Memcache is a much better solution for storing serialized info since it allows you to connect to a machine other than localhost.  So all your machines can dump data into memcache instead of one.  The benefit of this is that if one server updates values, then they can send it over to the main memcache table so everyone will have updated info.

What to memcache?  Generally I store anything that I pull from the database into memcache.  So lets say i have a user record, i’ll store it in memcache (you’ll have to play with expiration times based on how long your user sessions are).  When the user updates his record, i’ll go out and clear the memcache record for this user then reload it with the new record.  An easier way is to just clear the record, and let the next web server do the work of loading it up again.

For images and what not, you want to push all your images off your servers and into a content delivery network (CDN, such as s3+cloudfront or akamai).  This helps alleviate unnecessary load from your servers.  Think of it this way, your servers have to process image requests, find the files then open up connections to send the files to people.  Instead, if you move this burden to a CDN, your servers don’t have to do this anymore and can focus on just doing processing requests and php stuff.  Also, generally CDN’s are much cheaper when it comes to costs for bandwidth.

Scaling horizontally:
Ok, this is where EC2 comes in.  So lets say you’ve setup this awesome architecture that is caching stuff and your sql is awesome and optimized and quick, but your servers are still getting slammed by requests.  This is where you want to scale horizontally.

I’ll use ec2 as an example, because i just started playing with it myself.  The first thing you need to do for EC2 is figure out how you’re going to handle load balancing and dns.  Load balancing is generally the pain in the ass in EC2.  You’ll probably need one or two elastic ip’s for the load balancers, then just point the dns to one of the elastic ip’s.  There are several load balancing images that you can load for this.  If you have a load balancer off site already, then you can probably just add the public ips to your offsite load balancer.

Next setup your database.  You’ll want to get it setup on an s3 elastic block for storage.  there are a ton of write ups on this.  if you need help after that, email me.

After setting up your database, set up your web servers.  Again, ton of write ups on this.  If you need help email me.  Install the code, point it to the db.  Add the ip address that amazon assigns you to the load balancer.

What i recommend is doing this stuff manually for at least 2 – 3 months so you understand how everything works, BEFORE you use an automated tool like Scalr.  Its better if you understand what the implications of everything are before you automate it.

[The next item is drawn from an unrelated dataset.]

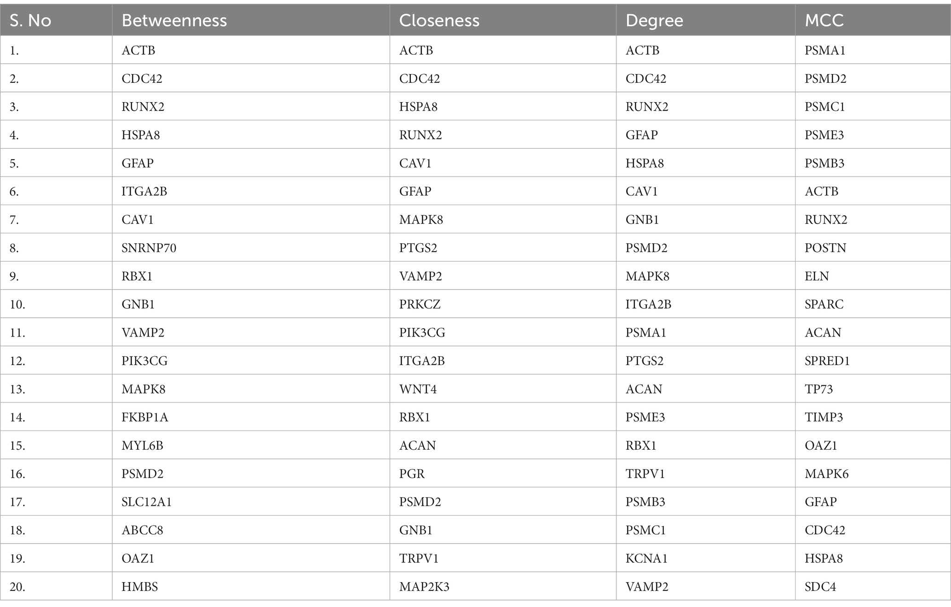The height and width of the screenshot is (607, 951).
Task: Select the Closeness column header
Action: click(439, 20)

Ok, so everything is setup on EC2.  You have a db, you have dns, you have a load balancer, and you have web servers.  You’ll need monitoring software to track load.  I recommend Nagios, if you want to pay for it, there’s Keynote and Gomez to watch your site.  If you site starts to get slow, add another web server to the set.

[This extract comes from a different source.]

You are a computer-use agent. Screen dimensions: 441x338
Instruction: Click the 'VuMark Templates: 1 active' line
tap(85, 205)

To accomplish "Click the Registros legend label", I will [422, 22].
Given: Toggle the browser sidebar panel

Quick note:  if adding web servers is not working, then you probably have a database bottleneck.  This is a much bigger and messy issue.  You’ll have to setup master/slave or master/master replication to handle read/write scaling.  The write up I sent you (above) covers this in much greater detail. Essentially it comes down to this:  Writing is slower than reading.  So if you can offload your writes, to some other machine, it will speed things up.